:: SOURCE DOCUMENT

This straightforward introduction to audio techniques guides the beginner through principles such as sound waves and basic acoustics and offers practical advice for using recording and reproduction equipment. Previously known as Audio Explained, this latest edition includes new material on: reverberation and its use in recording; principles of digital mixing; digital recording; including MiniDisc and MP3; digital artificial reverberation.
Designed with the student in mind, information is organised according to level of difficulty. An understanding of the basic principles is essential to anyone wishing to make successful recordings and so chapters are split into two parts: the first introducing the basic theories in a non-technical way; the second dealing with the subject in more depth. Key facts are clearly identified in separate boxes and further information for the more advanced reader is indicated in shaded boxes. In addition, questions are provided (with answers supplied at the end of the book) as a teaching and learning aid.
Sound Engineering Explained is ideal for both serious audio amateurs any student studying audio for the first time, in particular those preparing for Part One exams of the City & Guilds Sound Engineering (1820) course.

::::
:: DATA

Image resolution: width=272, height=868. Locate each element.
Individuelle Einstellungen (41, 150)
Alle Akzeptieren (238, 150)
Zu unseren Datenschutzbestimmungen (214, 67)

::::

* [LIST OF TASKS]
(a) According to the book description, what was the book previously called?
(b) Print the stretch of the book description from "This straightforward introduction" through "digital artificial reverberation.".

* [EXPECTED RESPONSES]
(a) Audio Explained

(b)
This straightforward introduction to audio techniques guides the beginner through principles such as sound waves and basic acoustics and offers practical advice for using recording and reproduction equipment. Previously known as Audio Explained, this latest edition includes new material on: reverberation and its use in recording; principles of digital mixing; digital recording; including MiniDisc and MP3; digital artificial reverberation.